28.36.40... Cooling coil 22.38... First tank 30.46... Second tank 50... Fuel cell power generator 52... Boiler 62... Heat exchanger for hot water supply 70...Cold IJl tower 94...Tank 98...Compressor 104...Heat recovery heat pump 120...Water heater 122.126...Heat exchange coil 124.12B...Hydrogen absorption/desorption heat exchange vessel 125.129
...Tank 130...Compressor

Claims (1)

[Claims] At the same temperature, a first hydrogen storage alloy (M1A, M1B) whose hydrogen dissociation pressure is a low pressure P_L and a second hydrogen storage alloy (where the dissociation pressure is a high pressure P_H (P_H>P_L)) M
2A, M2B) each have a heating coil (1
8, 34, 24, 42) and cooling coils (20, 36,
A hydrogen absorption/desorption heat exchanger (14, 16) is accommodated in a first tank (22, 38) and a second tank (30, 46) equipped with hydrogen absorbers (26, 44), and these two tanks are communicated with each other. A plurality of refrigerators (12) are provided, a fuel cell power generation device (50) that outputs exhaust heat as steam and low-temperature water, and a first hydrogen storage alloy that devolatilizes hydrogen from the second hydrogen storage alloy (M2A, M2B). In the forward direction operation in which hydrogen is stored in the storage alloys (M1A, M1B), the recirculated water for cooling is stored in the second tank (30,
46) and through the cooling coils (20, 36) of the first hydrogen storage alloy (M1A, M1B).

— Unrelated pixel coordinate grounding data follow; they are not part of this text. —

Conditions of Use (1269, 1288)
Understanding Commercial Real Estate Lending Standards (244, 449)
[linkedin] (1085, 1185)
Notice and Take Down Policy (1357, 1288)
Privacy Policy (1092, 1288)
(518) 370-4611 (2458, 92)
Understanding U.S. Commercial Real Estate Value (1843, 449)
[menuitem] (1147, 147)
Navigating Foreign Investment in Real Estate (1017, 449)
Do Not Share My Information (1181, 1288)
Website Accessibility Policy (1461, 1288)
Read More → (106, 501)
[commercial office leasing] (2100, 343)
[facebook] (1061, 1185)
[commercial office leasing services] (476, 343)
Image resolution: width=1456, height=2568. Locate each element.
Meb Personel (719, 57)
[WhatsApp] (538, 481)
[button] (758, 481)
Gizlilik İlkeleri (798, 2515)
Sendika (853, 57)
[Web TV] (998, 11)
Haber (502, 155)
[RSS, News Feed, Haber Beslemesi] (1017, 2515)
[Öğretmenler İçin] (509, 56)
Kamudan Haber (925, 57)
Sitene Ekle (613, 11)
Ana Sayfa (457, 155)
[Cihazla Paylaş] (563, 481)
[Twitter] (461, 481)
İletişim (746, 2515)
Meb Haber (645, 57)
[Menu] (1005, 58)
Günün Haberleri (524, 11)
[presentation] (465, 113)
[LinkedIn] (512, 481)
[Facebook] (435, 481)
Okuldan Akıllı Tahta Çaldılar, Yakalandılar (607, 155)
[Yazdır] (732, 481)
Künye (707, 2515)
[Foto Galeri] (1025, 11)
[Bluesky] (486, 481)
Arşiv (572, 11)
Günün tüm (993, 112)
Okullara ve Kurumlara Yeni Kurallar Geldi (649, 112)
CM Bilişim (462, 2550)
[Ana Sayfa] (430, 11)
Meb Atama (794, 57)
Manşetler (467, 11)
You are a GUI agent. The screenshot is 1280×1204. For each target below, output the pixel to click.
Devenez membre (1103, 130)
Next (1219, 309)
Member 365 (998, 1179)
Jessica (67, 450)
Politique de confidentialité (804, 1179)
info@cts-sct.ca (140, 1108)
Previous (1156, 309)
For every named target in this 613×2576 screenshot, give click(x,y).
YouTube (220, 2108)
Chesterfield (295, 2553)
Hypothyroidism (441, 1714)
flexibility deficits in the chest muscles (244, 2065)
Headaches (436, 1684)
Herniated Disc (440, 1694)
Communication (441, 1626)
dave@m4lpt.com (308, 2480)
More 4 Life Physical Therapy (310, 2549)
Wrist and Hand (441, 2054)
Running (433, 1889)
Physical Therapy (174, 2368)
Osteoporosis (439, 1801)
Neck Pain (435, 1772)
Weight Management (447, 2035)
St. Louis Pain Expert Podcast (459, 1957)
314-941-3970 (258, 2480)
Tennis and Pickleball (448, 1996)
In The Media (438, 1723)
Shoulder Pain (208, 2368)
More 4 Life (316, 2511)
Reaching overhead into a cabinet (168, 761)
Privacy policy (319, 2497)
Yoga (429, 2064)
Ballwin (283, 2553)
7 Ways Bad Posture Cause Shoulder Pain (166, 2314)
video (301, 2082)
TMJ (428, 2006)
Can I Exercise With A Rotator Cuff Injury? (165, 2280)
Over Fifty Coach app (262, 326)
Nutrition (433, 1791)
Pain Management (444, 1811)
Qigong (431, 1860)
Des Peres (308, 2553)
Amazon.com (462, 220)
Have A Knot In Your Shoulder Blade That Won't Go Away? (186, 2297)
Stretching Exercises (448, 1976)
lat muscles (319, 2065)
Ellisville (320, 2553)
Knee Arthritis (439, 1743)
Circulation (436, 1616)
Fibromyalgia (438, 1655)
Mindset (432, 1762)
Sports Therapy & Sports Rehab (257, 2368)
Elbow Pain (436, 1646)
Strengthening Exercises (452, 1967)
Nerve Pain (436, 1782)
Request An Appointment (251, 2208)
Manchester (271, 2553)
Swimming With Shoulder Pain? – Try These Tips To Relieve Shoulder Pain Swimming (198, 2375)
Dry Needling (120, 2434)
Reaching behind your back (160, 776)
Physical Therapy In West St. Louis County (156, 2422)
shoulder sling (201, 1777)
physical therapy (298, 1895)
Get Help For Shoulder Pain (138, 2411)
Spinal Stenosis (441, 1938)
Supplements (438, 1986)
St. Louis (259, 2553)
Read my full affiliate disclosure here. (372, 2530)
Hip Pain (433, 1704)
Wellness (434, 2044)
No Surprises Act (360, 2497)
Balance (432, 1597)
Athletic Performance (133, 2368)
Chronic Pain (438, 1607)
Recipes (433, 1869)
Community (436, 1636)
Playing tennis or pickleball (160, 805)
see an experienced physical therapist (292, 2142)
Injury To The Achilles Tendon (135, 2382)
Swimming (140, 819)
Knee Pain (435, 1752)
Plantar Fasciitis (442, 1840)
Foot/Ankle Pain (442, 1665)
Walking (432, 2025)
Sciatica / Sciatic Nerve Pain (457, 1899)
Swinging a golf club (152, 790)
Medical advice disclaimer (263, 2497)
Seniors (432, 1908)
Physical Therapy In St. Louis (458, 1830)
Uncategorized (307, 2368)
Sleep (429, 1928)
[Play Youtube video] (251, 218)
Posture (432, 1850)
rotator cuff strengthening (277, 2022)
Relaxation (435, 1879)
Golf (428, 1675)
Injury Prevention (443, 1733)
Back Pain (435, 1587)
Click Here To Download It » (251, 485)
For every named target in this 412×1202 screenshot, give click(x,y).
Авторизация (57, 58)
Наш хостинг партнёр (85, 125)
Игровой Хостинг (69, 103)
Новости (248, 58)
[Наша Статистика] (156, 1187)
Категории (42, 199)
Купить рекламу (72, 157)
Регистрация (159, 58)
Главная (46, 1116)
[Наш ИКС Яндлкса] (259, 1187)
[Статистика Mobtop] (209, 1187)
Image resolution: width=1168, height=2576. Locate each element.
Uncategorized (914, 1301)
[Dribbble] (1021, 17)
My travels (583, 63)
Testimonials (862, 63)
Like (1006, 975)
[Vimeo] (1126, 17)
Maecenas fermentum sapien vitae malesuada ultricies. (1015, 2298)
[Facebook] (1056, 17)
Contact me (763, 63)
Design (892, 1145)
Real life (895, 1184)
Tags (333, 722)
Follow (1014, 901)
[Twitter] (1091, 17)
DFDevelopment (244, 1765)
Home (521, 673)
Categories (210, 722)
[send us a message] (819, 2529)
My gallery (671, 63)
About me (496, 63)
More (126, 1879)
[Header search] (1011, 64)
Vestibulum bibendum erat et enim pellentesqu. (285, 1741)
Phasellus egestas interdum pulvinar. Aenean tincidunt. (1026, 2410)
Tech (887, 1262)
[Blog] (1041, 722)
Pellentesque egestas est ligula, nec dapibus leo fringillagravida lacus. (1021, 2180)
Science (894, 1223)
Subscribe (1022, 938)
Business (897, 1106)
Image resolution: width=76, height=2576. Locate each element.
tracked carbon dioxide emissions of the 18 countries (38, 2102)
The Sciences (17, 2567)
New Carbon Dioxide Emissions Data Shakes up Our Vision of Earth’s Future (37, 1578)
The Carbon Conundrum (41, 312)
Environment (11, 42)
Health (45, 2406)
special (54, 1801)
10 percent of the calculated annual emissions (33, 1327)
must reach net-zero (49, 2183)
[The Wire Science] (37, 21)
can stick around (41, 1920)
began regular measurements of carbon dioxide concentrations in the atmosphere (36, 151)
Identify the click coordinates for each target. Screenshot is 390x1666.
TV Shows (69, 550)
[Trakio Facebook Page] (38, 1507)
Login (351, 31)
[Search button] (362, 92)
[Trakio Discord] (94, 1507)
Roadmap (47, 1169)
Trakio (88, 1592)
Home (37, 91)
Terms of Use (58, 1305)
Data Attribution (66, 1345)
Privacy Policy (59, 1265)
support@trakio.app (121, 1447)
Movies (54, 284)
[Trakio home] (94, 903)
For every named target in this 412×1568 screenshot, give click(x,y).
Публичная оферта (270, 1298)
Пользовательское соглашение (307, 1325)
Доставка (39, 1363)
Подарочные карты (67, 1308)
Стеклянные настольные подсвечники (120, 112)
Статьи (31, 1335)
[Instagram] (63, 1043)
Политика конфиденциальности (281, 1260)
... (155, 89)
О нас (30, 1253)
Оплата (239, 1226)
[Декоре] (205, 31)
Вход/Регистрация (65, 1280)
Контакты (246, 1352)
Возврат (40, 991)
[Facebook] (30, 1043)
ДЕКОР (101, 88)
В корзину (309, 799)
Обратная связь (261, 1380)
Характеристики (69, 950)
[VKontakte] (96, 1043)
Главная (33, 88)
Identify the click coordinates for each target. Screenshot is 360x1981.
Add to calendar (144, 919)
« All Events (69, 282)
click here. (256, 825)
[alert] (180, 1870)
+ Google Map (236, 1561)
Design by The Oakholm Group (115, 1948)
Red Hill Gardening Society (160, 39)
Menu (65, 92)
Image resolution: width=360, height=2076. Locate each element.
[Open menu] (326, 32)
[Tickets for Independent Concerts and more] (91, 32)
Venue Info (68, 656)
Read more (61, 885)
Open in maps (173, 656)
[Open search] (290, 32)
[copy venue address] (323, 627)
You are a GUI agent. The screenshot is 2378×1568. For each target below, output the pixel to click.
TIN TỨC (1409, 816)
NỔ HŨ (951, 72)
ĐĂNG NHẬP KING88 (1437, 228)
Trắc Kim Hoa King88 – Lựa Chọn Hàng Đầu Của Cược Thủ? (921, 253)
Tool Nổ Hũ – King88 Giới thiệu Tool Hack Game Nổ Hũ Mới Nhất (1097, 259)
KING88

A, M1B) to devolatilize hydrogen from the second hydrogen storage alloy (M2
In the reverse direction operation in which hydrogen is stored in A, M2B), the vapor from the fuel cell power generator (50) is transferred to the first tank (22,
At the same time, the fluid is passed through the heating coils (18, 34) in the second tank (30, 46), and the fluid is passed through the cooling coil (26, 44) in the second tank (30, 46), and the fluid is passed through the heating coil (18, 34) in the second tank (30, 46). 1
4, 16) is operated in the forward direction, and at the same time, the remaining hydrogen absorption and desorption exchangers (14 or 16) are operated in the reverse direction, and the first operation is performed alternately between the forward direction operation and the reverse direction operation. A fluid connection circuit, a heating coil (60) provided in a hot water storage tank, a hot water supply heat exchanger (62) from which hot water flows out, and a tank (125,
At least one pair of hydrogen absorption/removal heat exchangers (124, 128) each having a heat exchange coil (122, 126) disposed in the interior (129) and containing a hydrogen storage alloy in the tank is provided. hydrogen absorption/desorption exchanger (124, 128
) are communicated via a compressor (130), and the compressor (130) is started, and the pressure in one of the communicated hydrogen absorption/removal heat exchangers (124 or 128) is higher than the hydrogen dissociation pressure. and the other hydrogen absorption/desorption heat exchange 21
Low-temperature water from the water heater (120) whose internal pressure is lower than the hydrogen dissociation pressure (128 or 24) and the fuel cell power generation device (50) is transferred to the hydrogen absorption/desorption exchanger (124 or 12) on the high pressure side.
8) through the heat exchange coil (122 or 126), then through the heating coil (60) of the hot water supply heat exchanger (62), and then through the hydrogen absorption/desorption exchanger (128 or 124) on the low pressure side.
) and a second fluid connection circuit that circulates through a heat exchange coil (126 or 122) of a fuel cell power generator (50).